En face, le bilan des modalités et formes du militantisme qui ont émergé au XXIe siècle est en demi-teinte. L’idée de « militer avec sa carte bleue » et le concept même de « consom’acteur » ont suscité l’engagement d’une partie de la classe moyenne supérieure mais ont aussi révélé leur innocuité politique. Les hacktivistes, qui entendaient régénérer par le réseau les méthodes à même de faire trembler les puissants, ont arraché quelques faits d’armes mais ont été globalement mis en échec. L’occupation des places un  peu partout dans le monde et les ZAD ont porté leurs effets, mais ceux-ci restent encore marginaux. L’activisme en ligne a créé de fortes caisses de résonance, mais celles-ci ressemblent bien souvent à des chambres d’écho qui exposent des militants esseulés à la violence de la lutte politique et, à la longue, au burn-out. Les expérimentations de terrain et les écolieux en tout genre se sont multipliés, mais peinent à s’unir pour former un contrepoids politique. Les  partisans de l’entrisme institutionnel ont parfois surpris leurs détracteurs, à l’image de la réussite de la  convention citoyenne pour le climat, mais se sont heurtés au mur du  « there is no alternative ». Enfin, la réactualisation du blocage à l’heure de la révolution logistique, dont les Gilets jaunes furent l’exemple flamboyant, a prouvé l’aptitude des contestataires à effrayer le pouvoir et à retisser du lien et de la politisation, mais n’a pas débouché sur un mot d’ordre commun. 
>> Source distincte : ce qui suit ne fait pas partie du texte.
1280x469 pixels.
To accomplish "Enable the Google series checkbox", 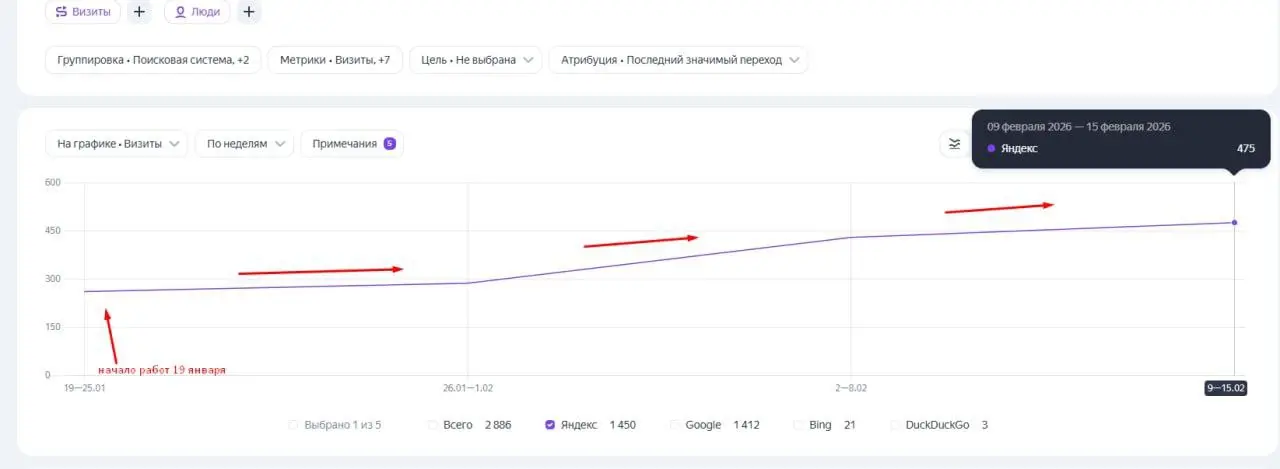I will point(675,425).
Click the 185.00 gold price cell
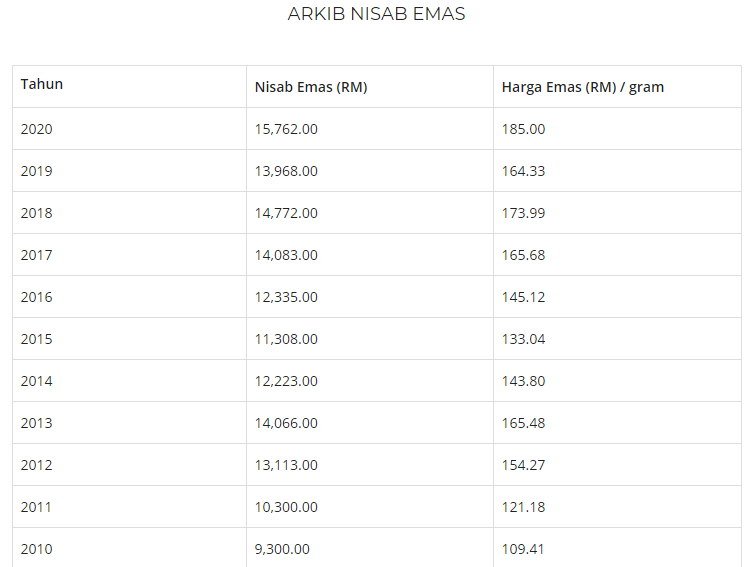756x567 pixels. coord(523,129)
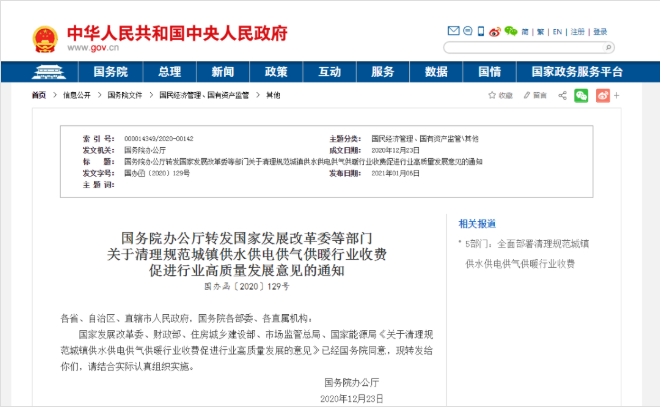Click the 登录 login link
The height and width of the screenshot is (408, 661).
[x=600, y=32]
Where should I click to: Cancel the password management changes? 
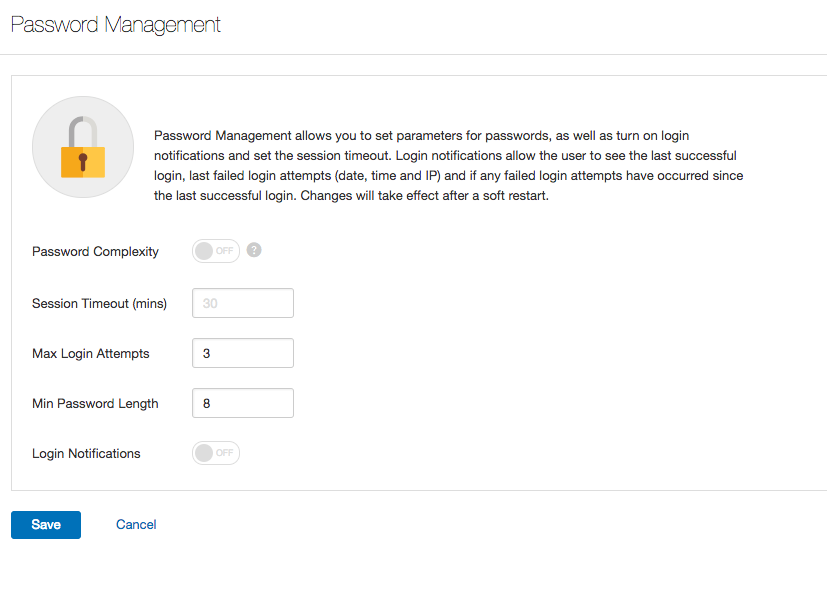click(x=136, y=525)
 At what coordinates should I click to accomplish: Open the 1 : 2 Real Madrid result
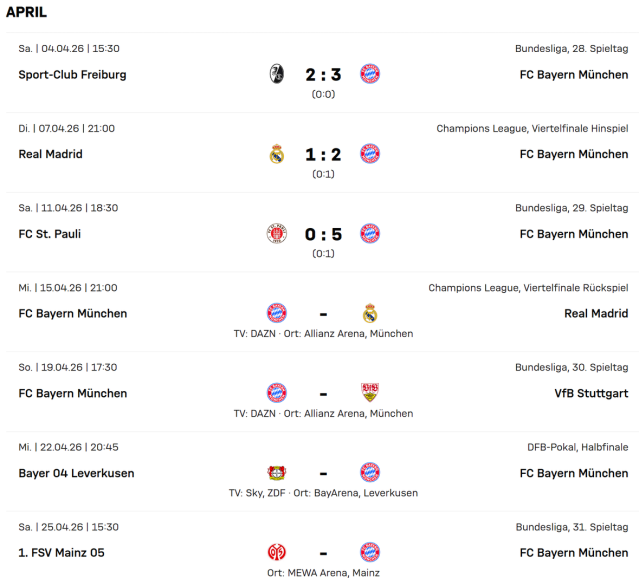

S’il est manifestement hasardeux de se montrer trop optimiste, il serait stérile de se laisser aller à un pessimisme de confort. La recomposition du militantisme accompagne la décomposition de ses formes traditionnelles, et ni l’une ni  l’autre de ces phases n’est achevée. Nous sommes de moins en moins nombreux, par gros temps de crise, à vouloir ou pouvoir rester indifférents. Et le fait le plus notable, peut-être inédit, est que la catastrophe écologique qui grossit à  l’horizon a poussé à son point d’incandescence l’urgence et la  nécessité  : on ne peut pas se permettre de « ne rien faire » et il nous reste peu de temps pour « agir ». Le philosophe Bernard Aspe avait posé ce constat : « La réussite du capital ne tient pas à l’atomisation des individus, mais à ceci qu’il réussit chaque jour, pour chacun, à transformer “le temps presse” en “je n’ai pas le temps” (2). » Le succès des forces qui souhaitent un changement profond de société tiendra moins à la défense de telle cause ou à la promotion de telle méthode qu’à cela : faire qu’au « je n’ai pas le temps » succède à nouveau « le temps presse ».


(1) «Amnesty International dénonce l’usage de la loi comme “arme de répression des manifestants pacifiques en France” », Nicolas Chapuis et Juliette Bénézit, Lemonde.fr, 29 septembre 2020.
(2) Bernard Aspe, Horizon inverse, Éditions Nous, 2013.